Retype the rows below, beginning at the line that contains "Open the yellow" and stopping after the line that contains "(x=655, y=1399)". Leave the pictures out of your answer.
====== Given data
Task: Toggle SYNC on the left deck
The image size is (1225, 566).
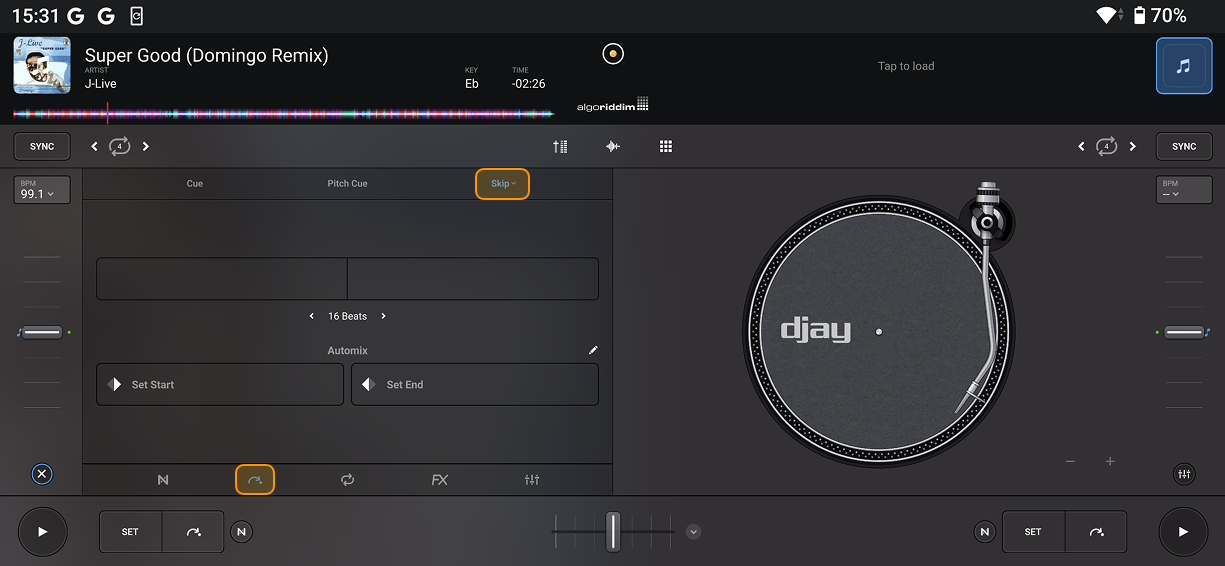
============
====== Given data
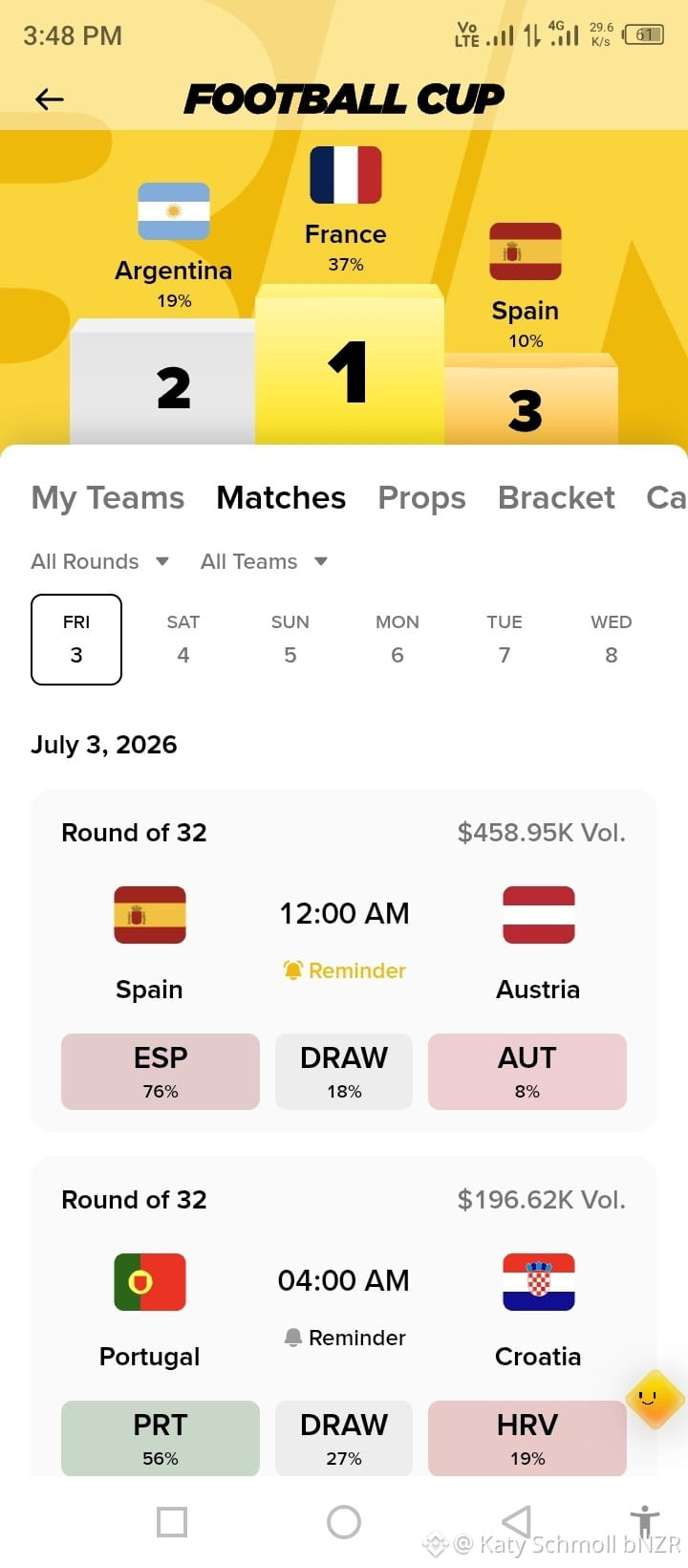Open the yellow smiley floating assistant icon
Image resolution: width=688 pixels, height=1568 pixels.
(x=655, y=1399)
============
# Result of the exercise:
Open the yellow smiley floating assistant icon
Image resolution: width=688 pixels, height=1568 pixels.
(x=655, y=1399)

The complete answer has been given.